When I started writing this review, I had no
idea how to rate this book.
None.When the story begins, Matt has been seriously injured in a car accident. He’s broken and scarred, wracked with pain, and mostly bed-bound. I’ve never been in a car accident that serious (knock on wood!), but I know how grumpy I get when I’m sick, so the man immediately had my sympathy. I completely understood why someone in his position would feel vulnerable, irritable, and defensive. I even understood why he might lash out at those taking care of him.
Unfortunately, it quickly becomes clear that it’s not only the accident and his resulting injuries that are causing Matt to act like an ass. No, he’s always
been a short-tempered, ill-mannered, homophobic, emotionally-stunted asshole with anger management issues and quick fists. And the things that he says and does to James practically every time they are in the same room together? They’re vile
(I still cannot get what happened at the dinner party out of my head or my heart).
To put it boldly: Matt had no redeeming qualities. Not one
As a reader, I didn’t quite know what to do with this realization. I mean, I’m glad the author didn’t try to pass off Matt’s behavior as something that we were supposed to accept and love him in spite of. No, Blackwell called Matt out repeatedly - he was an unlovable dick. So that’s good… right?!
Well… not exactly.
Because at its core, Rescue Me
is still supposed to be a romance novel. And what do most readers want from a romance novel? Two flawed but likeable people to meet and fall in love.
Instead, we got Matt and James.
And while I loathed Matt with the power of a thousand fiery suns until 85% of the way through the novel, James wasn’t always my favourite person either. Admittedly, James is patient. James is kind. James is sexy. James is way
more than Matt deserves. But James is also a little shallow; he believes Matt’s good looks are a good enough “redeeming quality” to justify sleeping with him (even in the face of his atrocious behavior). He’s also indecisive and weak; I lost count of the number of times that James supposedly cut off all ties with Matt only to turn around and sleep with him again a few days - sometimes only a few hours - later. Where was his backbone? Where was his self-respect?!

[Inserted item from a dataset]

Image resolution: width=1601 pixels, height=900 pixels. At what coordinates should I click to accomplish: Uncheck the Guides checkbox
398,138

* Face palm! Face palm! FACE PALM! *
When James eventually tells Matt that he loves him, I was both moved and furious. I was moved by James’ willingness to make himself vulnerable to Matt, and furious because Matt still
hadn’t done one thing to deserve James’ love. He hadn’t said one kind thing to him. He hadn’t done
one kind thing for
him. Let's face it, he hadn’t even asked James something as simple as how he takes his coffee or what he likes to do when he’s not nursing cranky, closeted homophobes back to health. Instead, Matt had physically and emotionally pulverized James at every opportunity, shaming him for his sexuality and the honesty of his emotions.

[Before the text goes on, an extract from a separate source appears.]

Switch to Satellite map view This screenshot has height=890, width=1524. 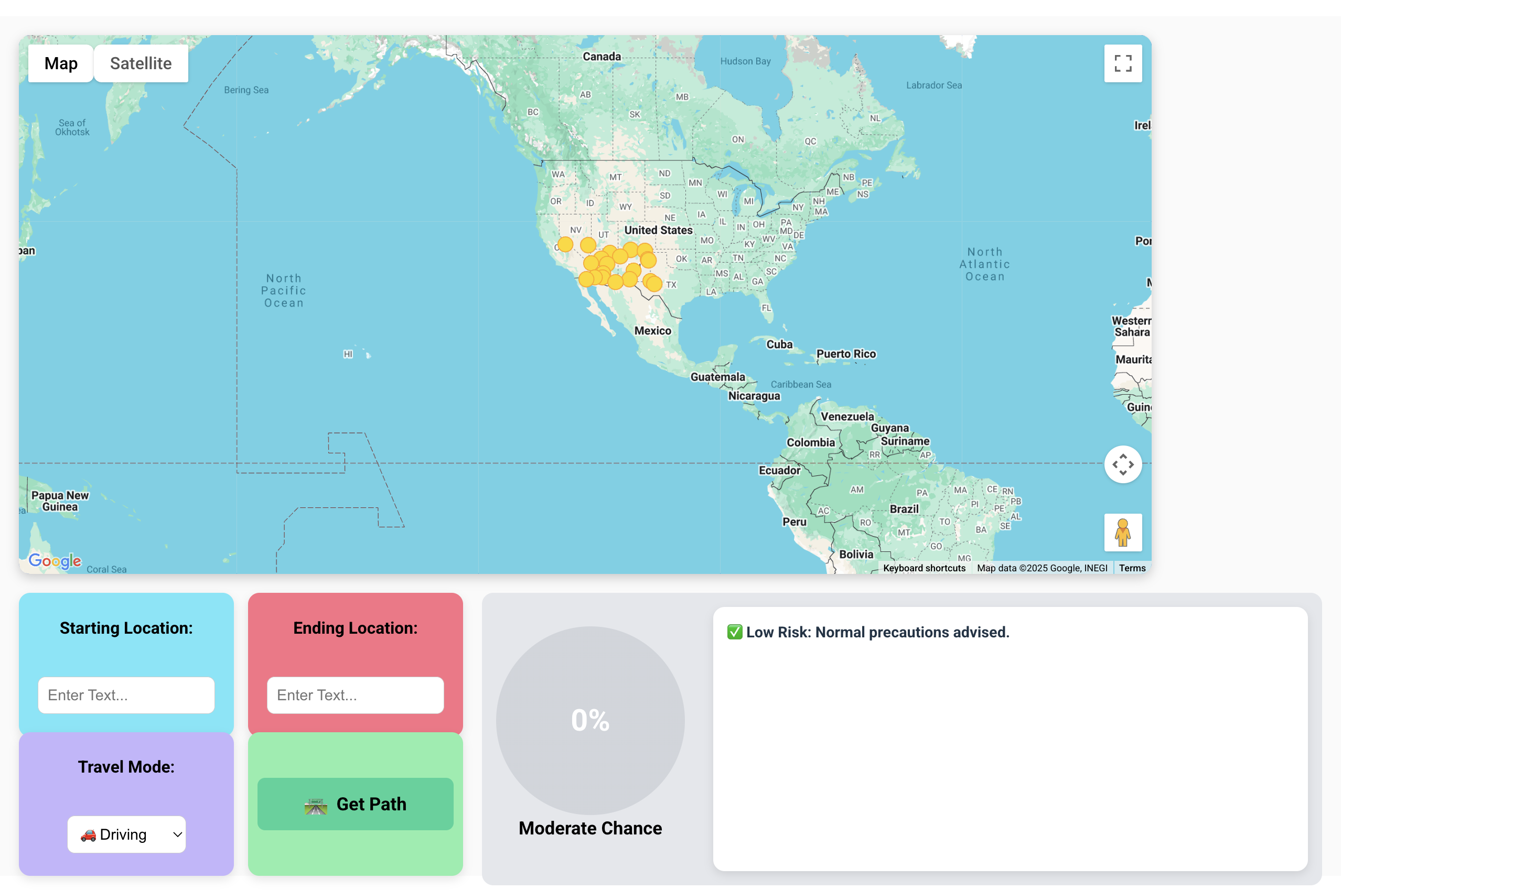click(x=140, y=63)
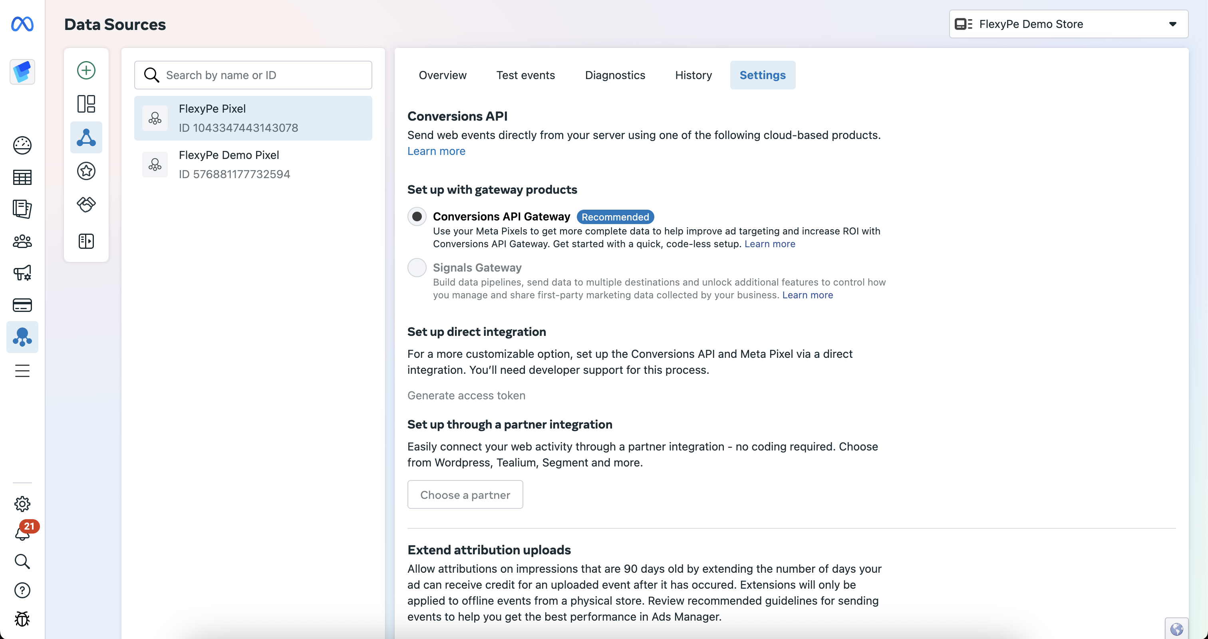Image resolution: width=1208 pixels, height=639 pixels.
Task: Click the green plus connect data icon
Action: click(86, 70)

How can anyone fall in love with someone who treats them like that? It makes no sense to me.
And so I struggled with this book.
I even struggled with its ending. When Matt finally realizes that he could lose James forever, he turns into this sweet, vulnerable, attentive guy that wants to cherish James for the rest of his life. But as much my sappy, romantic heart wanted
this to happen, and as much as I wanted
Matt to be this
guy, everything we know about him up to this point says that he’s just not wired this way. It was as if the author gave him a complete personality transplant at the last minute in order to give her readers a happily ever after. It just didn’t feel authentic.

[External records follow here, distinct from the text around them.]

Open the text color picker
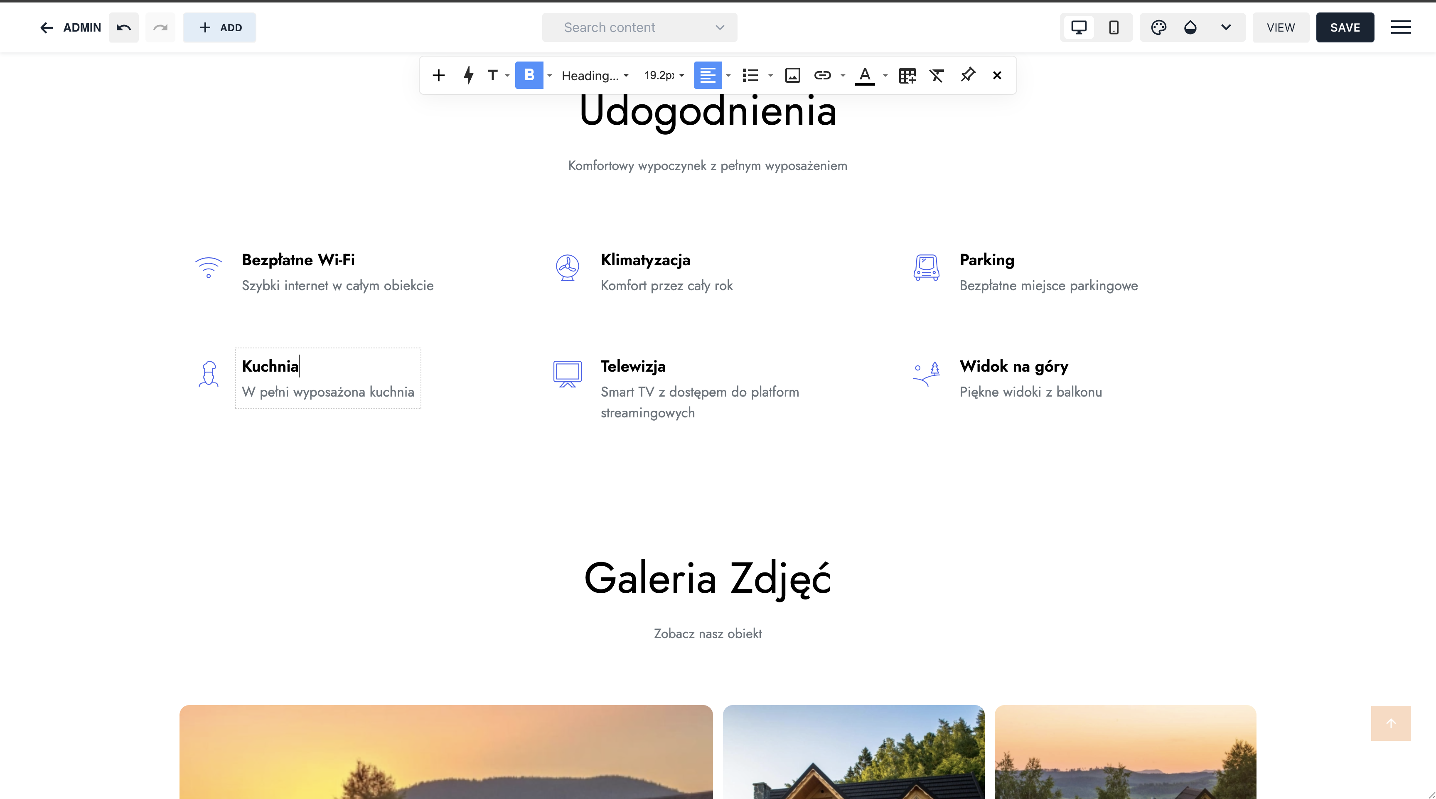Image resolution: width=1436 pixels, height=799 pixels. pyautogui.click(x=865, y=75)
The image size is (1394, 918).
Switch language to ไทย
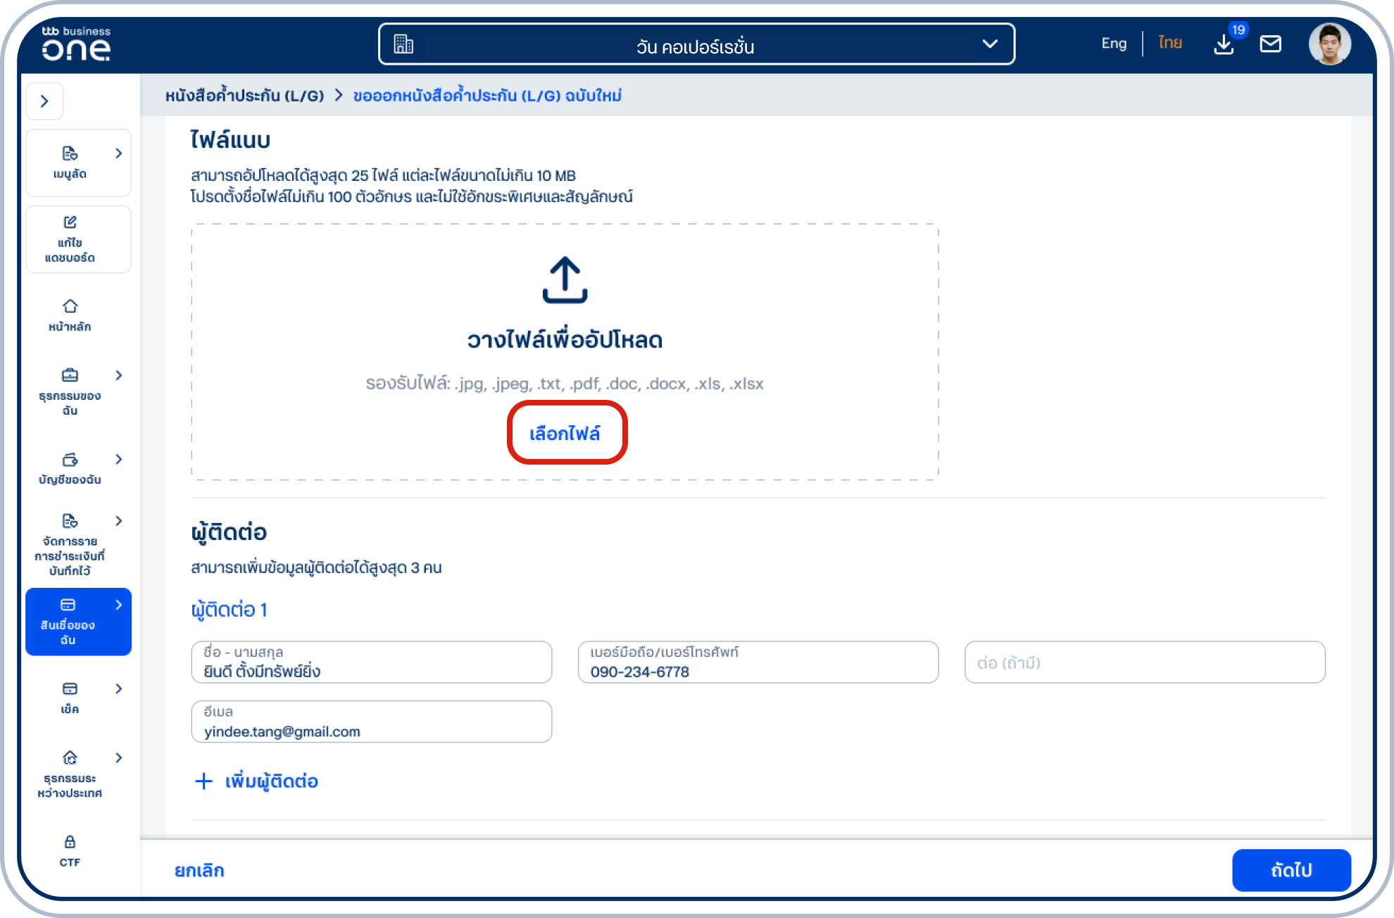[1169, 44]
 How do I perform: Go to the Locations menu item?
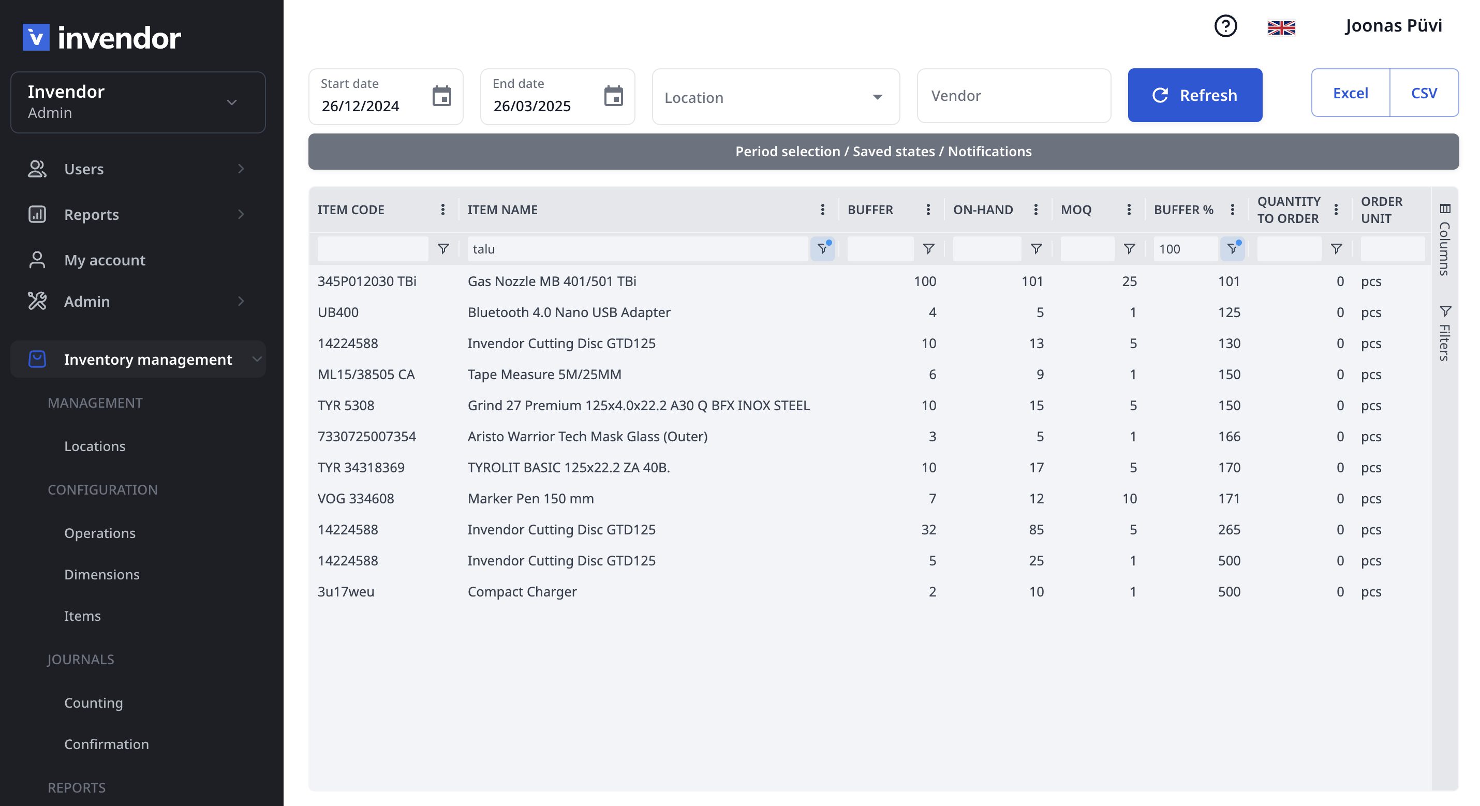point(95,446)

So after reading the epilogue and watching the characters fuck their way into the sunset on the hood of a sexy black Ferrari, I was left a little stunned, having no idea how to rate a book I had nearly DNF'd several times.
Was it worth 1 star
because I have never hated a main character more than I hated Matt (and seeing him get a HEA after what he put James through seemed not only undeserved but also cosmically unfair)? Was it worth 2 stars
because I liked James’s character and was happy to see him
get a happily ever after (regardless of who it was with)? Should I give it 3 stars
because even though I loathed James, the writing was compelling enough to keep me reading for more than 400 pages? Or, does it deserve 4 stars
because I liked James, thought the writing was well done, and the last 15% of the novel gave me the sweet, vulnerable, attentive James I had been hoping to see way
earlier in the novel?!
It was a tough decision, but I ultimately gave Rescue Me
3 smooches. While it wasn't exactly my
cup of tea, and I don't think I'll be picking up another book by this author in the near future, I still think that objectively it was a good book.